(Data items)
Start of Block

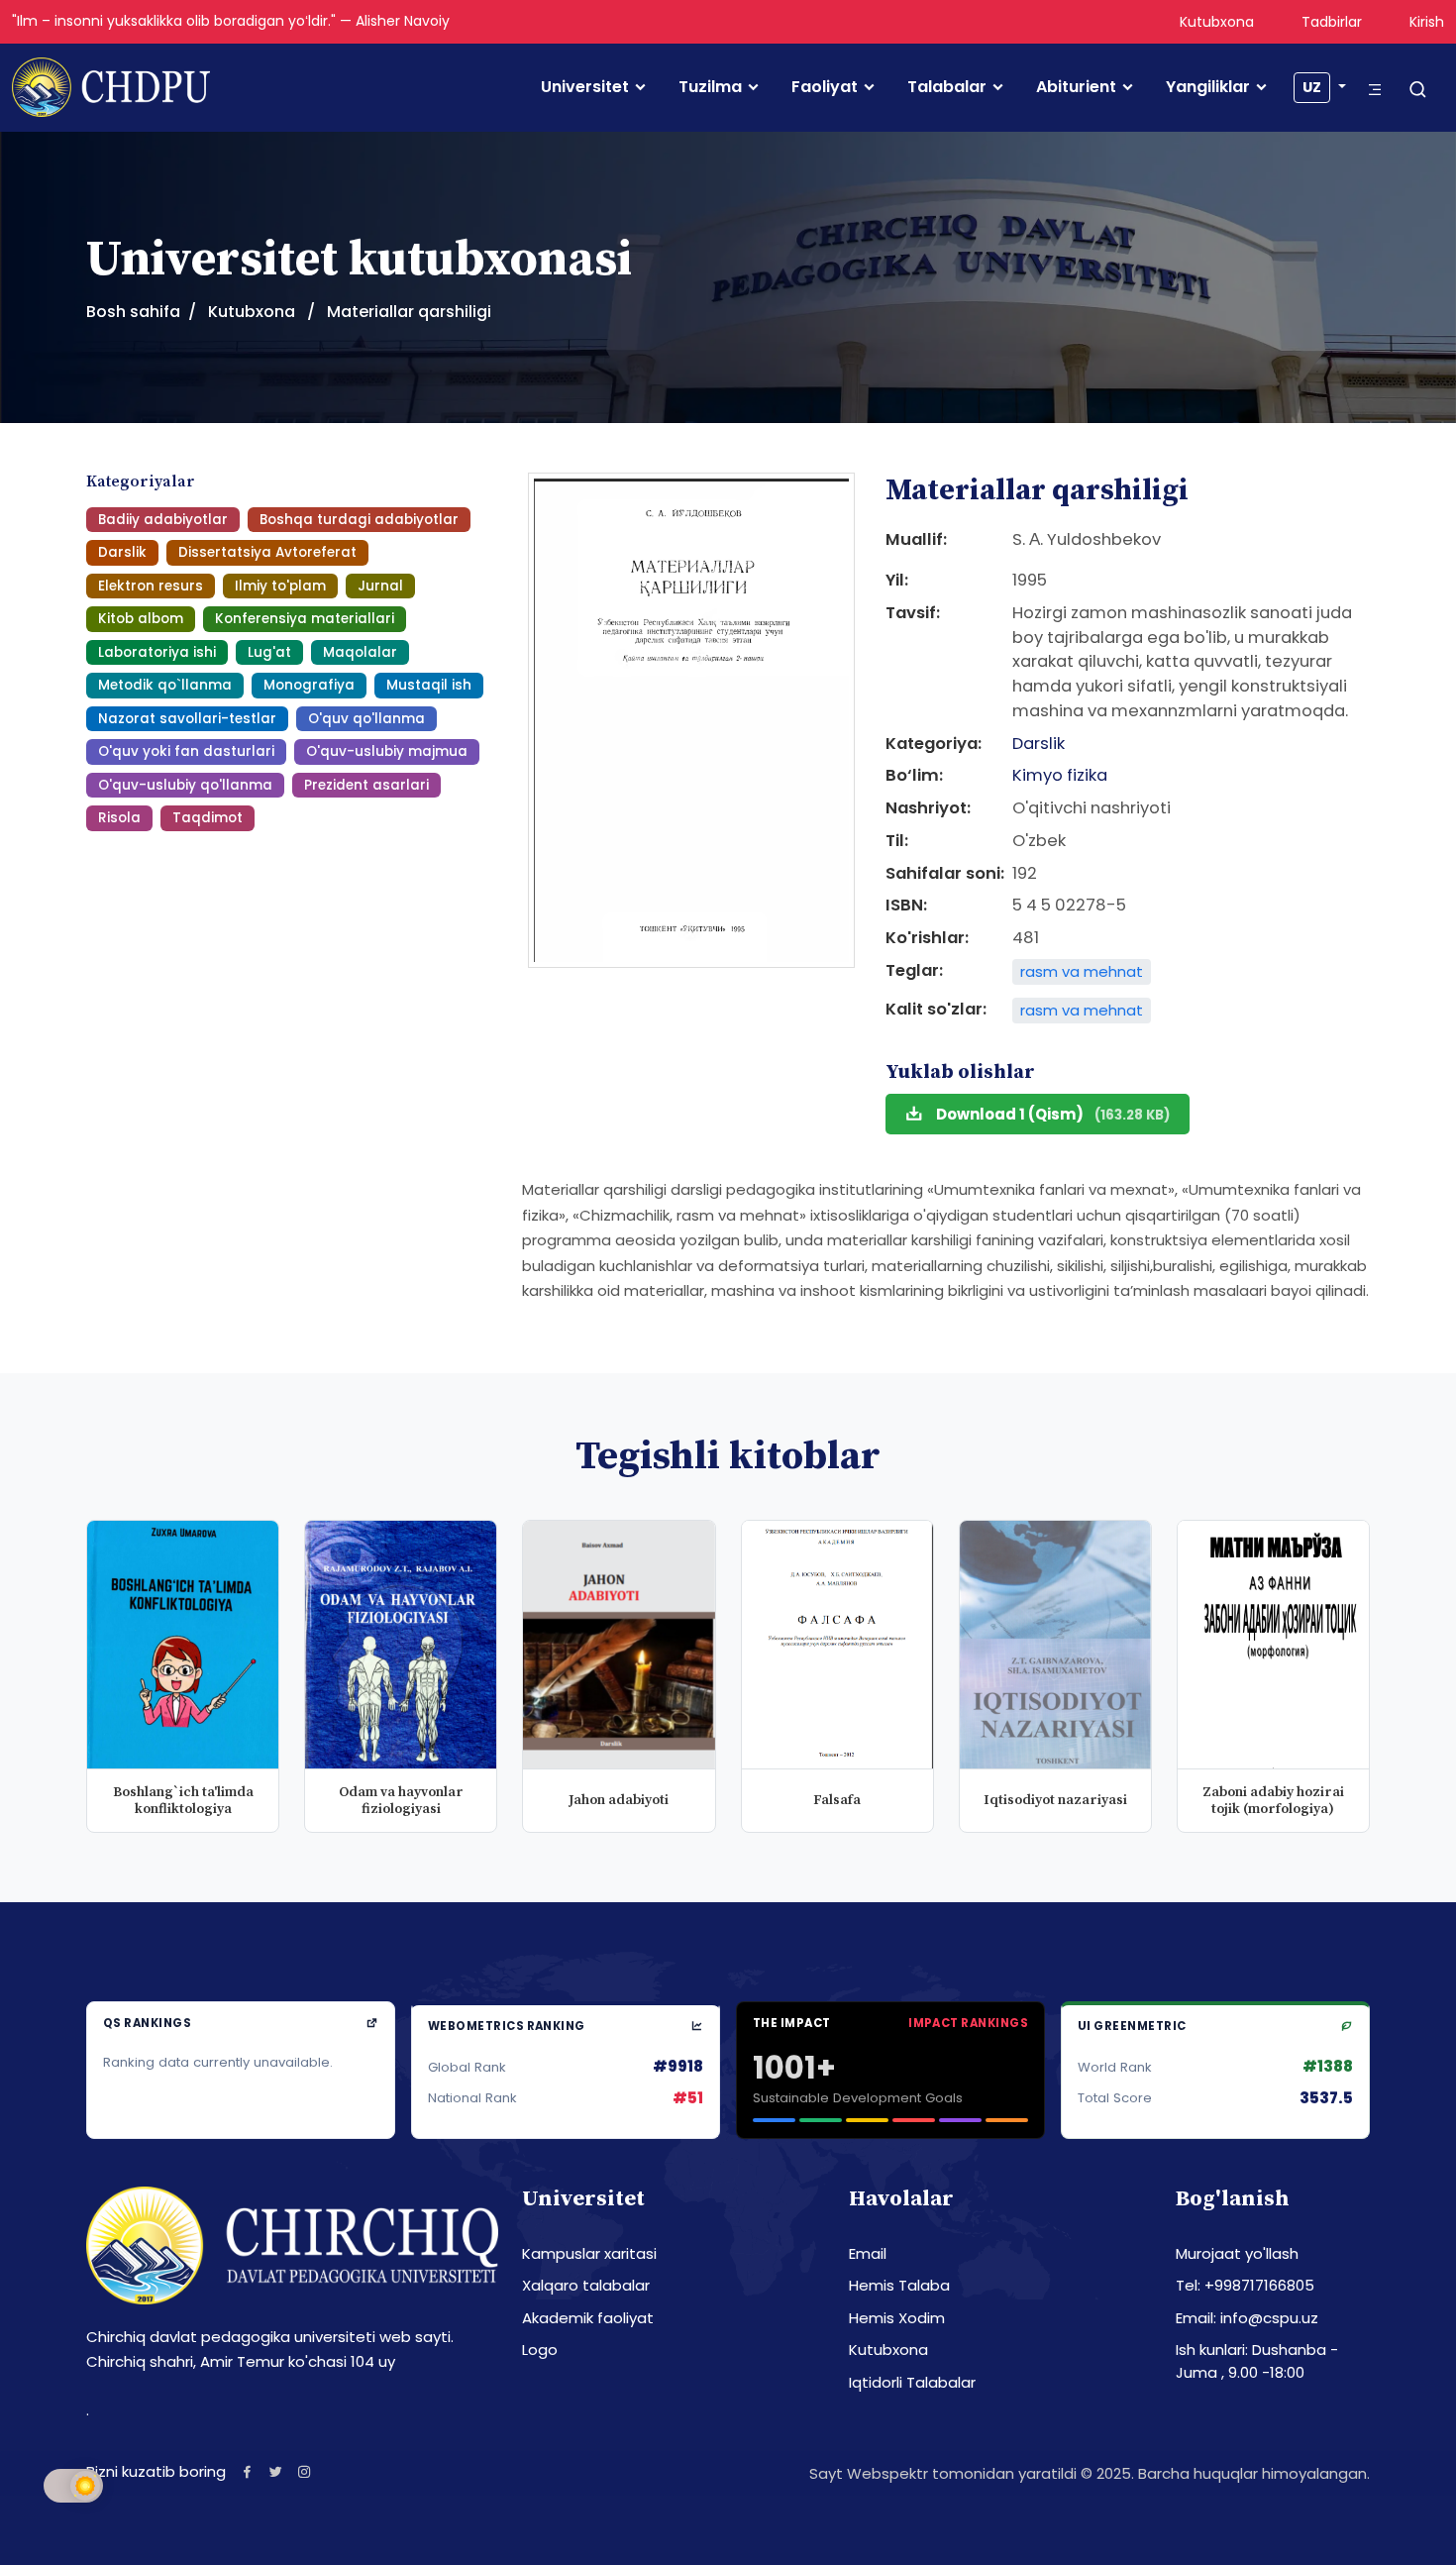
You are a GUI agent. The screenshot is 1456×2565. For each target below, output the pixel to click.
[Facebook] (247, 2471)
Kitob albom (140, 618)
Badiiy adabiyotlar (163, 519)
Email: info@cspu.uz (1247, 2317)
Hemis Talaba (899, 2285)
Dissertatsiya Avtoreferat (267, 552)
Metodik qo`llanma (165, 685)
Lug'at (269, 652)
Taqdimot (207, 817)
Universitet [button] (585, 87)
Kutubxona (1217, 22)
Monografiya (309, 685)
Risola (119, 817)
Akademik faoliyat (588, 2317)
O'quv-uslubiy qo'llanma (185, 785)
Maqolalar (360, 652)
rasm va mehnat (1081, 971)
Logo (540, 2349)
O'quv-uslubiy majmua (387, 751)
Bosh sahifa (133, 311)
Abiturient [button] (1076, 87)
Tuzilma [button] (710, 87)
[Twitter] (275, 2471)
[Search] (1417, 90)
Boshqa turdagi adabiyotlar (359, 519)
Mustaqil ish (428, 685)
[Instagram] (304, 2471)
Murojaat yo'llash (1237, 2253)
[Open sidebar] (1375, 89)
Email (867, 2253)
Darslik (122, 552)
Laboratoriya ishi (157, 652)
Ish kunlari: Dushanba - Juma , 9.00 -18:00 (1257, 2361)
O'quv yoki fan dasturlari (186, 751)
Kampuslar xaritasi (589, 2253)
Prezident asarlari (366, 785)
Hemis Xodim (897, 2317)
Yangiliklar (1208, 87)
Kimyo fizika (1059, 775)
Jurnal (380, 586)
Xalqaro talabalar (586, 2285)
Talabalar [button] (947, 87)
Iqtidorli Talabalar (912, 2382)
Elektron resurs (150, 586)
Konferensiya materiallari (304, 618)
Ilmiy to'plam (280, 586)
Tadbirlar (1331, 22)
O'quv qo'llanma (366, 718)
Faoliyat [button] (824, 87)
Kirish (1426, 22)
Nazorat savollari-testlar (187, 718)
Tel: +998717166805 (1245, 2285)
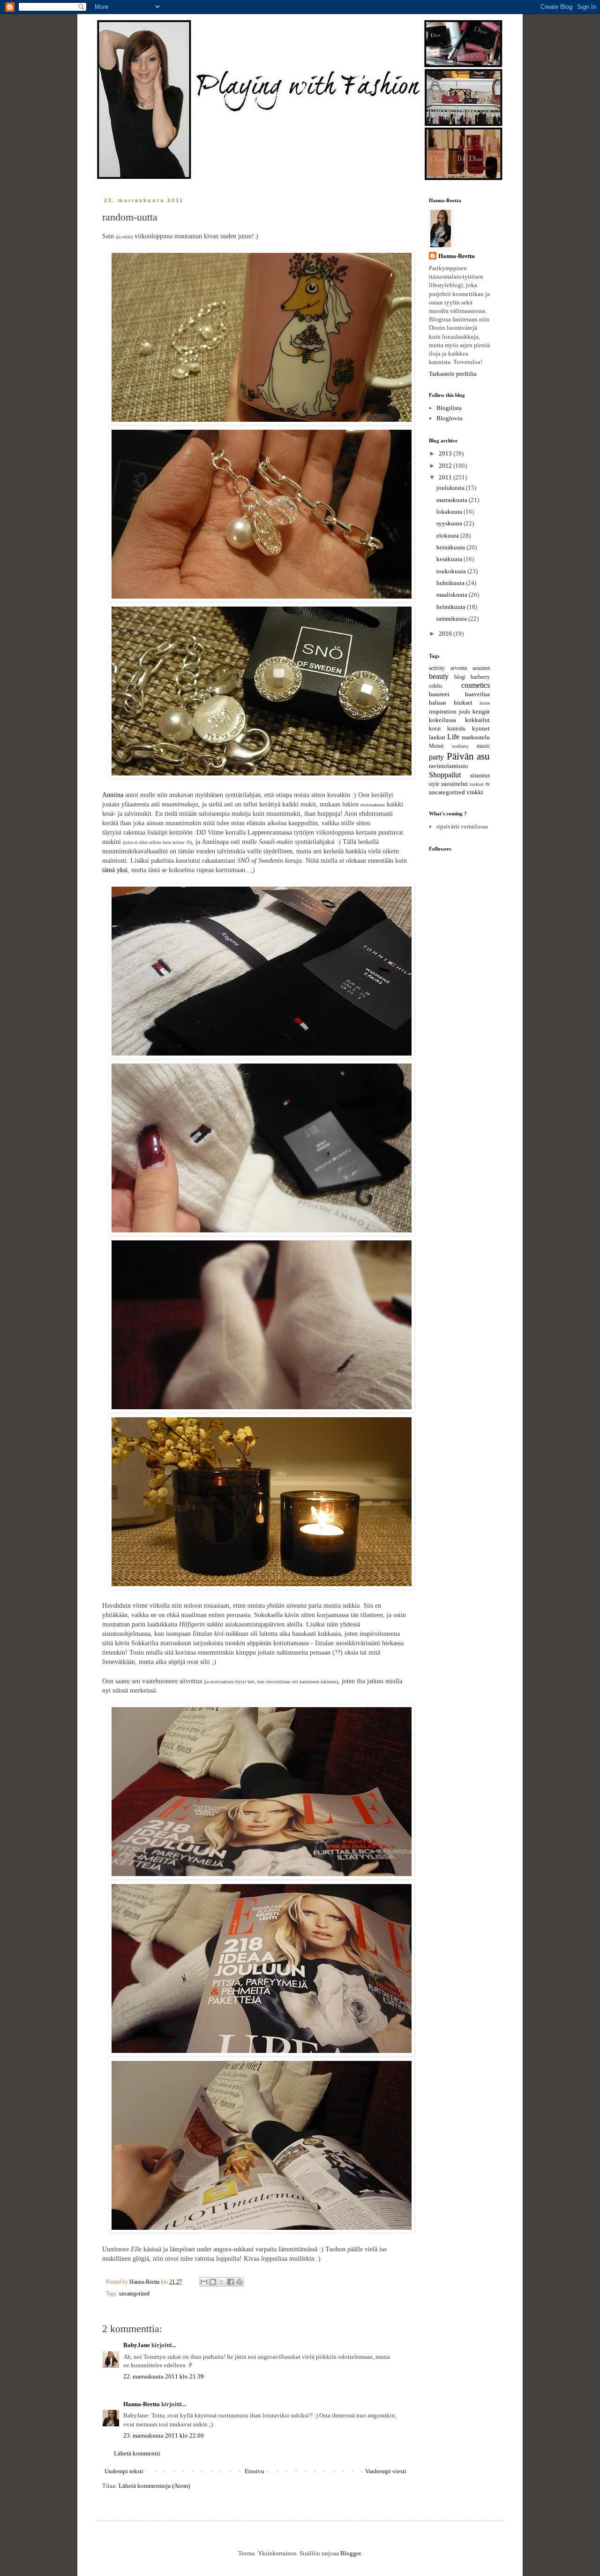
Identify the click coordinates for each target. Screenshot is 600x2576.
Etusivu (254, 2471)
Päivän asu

End of Block

*Exercise directions*. With the pictures excluded, the records are to be reproduced exactly.

*Result*.
You are a GUI agent. The screenshot is 1456×2565. For each target below, output the pixel to click.
[Facebook] (247, 2471)
Kitob albom (140, 618)
Badiiy adabiyotlar (163, 519)
Email: info@cspu.uz (1247, 2317)
Hemis Talaba (899, 2285)
Dissertatsiya Avtoreferat (267, 552)
Metodik qo`llanma (165, 685)
Lug'at (269, 652)
Taqdimot (207, 817)
Universitet [button] (585, 87)
Kutubxona (1217, 22)
Monografiya (309, 685)
Risola (119, 817)
Akademik faoliyat (588, 2317)
O'quv-uslubiy qo'llanma (185, 785)
Maqolalar (360, 652)
rasm va mehnat (1081, 971)
Logo (540, 2349)
O'quv-uslubiy majmua (387, 751)
Bosh sahifa (133, 311)
Abiturient [button] (1076, 87)
Tuzilma [button] (710, 87)
[Twitter] (275, 2471)
[Search] (1417, 90)
Boshqa turdagi adabiyotlar (359, 519)
Mustaqil ish (428, 685)
[Instagram] (304, 2471)
Murojaat yo'llash (1237, 2253)
[Open sidebar] (1375, 89)
Email (867, 2253)
Darslik (122, 552)
Laboratoriya ishi (157, 652)
Ish kunlari: Dushanba - Juma , 9.00 -18:00 (1257, 2361)
O'quv yoki fan dasturlari (186, 751)
Kampuslar xaritasi (589, 2253)
Prezident asarlari (366, 785)
Hemis Xodim (897, 2317)
Yangiliklar (1208, 87)
Kimyo fizika (1059, 775)
Jurnal (380, 586)
Xalqaro talabalar (586, 2285)
Talabalar [button] (947, 87)
Iqtidorli Talabalar (912, 2382)
Elektron resurs (150, 586)
Konferensiya materiallari (304, 618)
Ilmiy to'plam (280, 586)
Tadbirlar (1331, 22)
O'quv qo'llanma (366, 718)
Faoliyat [button] (824, 87)
Kirish (1426, 22)
Nazorat savollari-testlar (187, 718)
Tel: +998717166805 (1245, 2285)
Identify the click coordinates for each target. Screenshot is 600x2576.
Etusivu (254, 2471)
Päivän asu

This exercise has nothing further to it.